Oppure. C'è chi alla logica del lavoro (del lavoro da terzo mondo a Milano che Fame Chimica ci mostra) prova a sottrarsi. Droga e discoteca. In discoteca ci si droga, ci si droga per andare in discoteca. Una scorciatoia per il Centro Che Non Esiste. Quando tutti ci si trasforma in modelle e modelli, immenso coatto club privé salatissimo a livello di neuroni e a tasso bassissimo di realtà. Ecco allora il mondo degli spacciatori, per necessità o aspirazione sociale, per reazione o adattamento (a volte, fa lo stesso), sprovveduti venditori di sogni terminali ma prossimi, anche se per distorsione ottica, al Centro.
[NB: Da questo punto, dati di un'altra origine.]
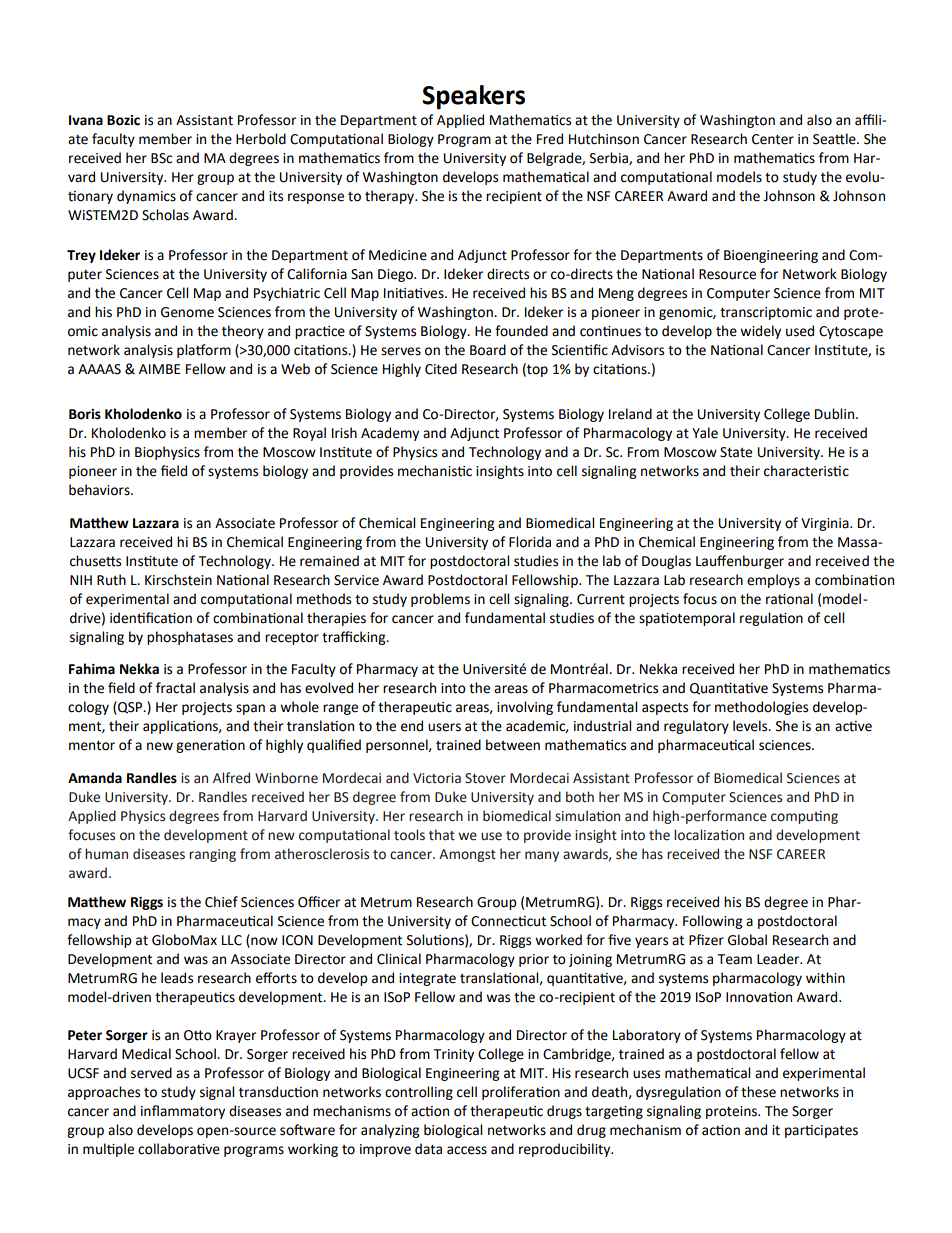 The height and width of the page is (1233, 952). What do you see at coordinates (473, 97) in the page?
I see `Speakers` at bounding box center [473, 97].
E poi, e ancora. Il razzismo. Nuovo e vecchio. La voglia di liberarsi dei propri sogni guasti trovando chi li ha fatti scadere: i diversi, gli altri che rovinano tutto, gli etichettabili. Prima i “terroni”, poi “i negri”. C'è sempre qualcuno che è responsabile della distruzione dei sogni quando i sogni non funzionano e sono in troppi a farli e senza risultati. Nel film, è un recinto (un muro dei poveri) il sogno ultimo, distorto, che separa i separati, che inventa, dopo gli ultimi, gli ultimissimi da emarginare.
E comunque. L'amore. Quello che dappertutto. Quello che fa svanire i sogni diventando troppo presto famiglia e quello che li prolunga in un sorriso incontrato quasi per caso, e che ti spalanca un mondo dove mondi non ce ne sono più. Quello che invecchia troppo presto e quello che non nasce mai.
Fame Chimica è un film bellissimo.

Aldo Nove
su "Musica" supplemento di Repubblica del 29 aprile 2004, p. 26/27.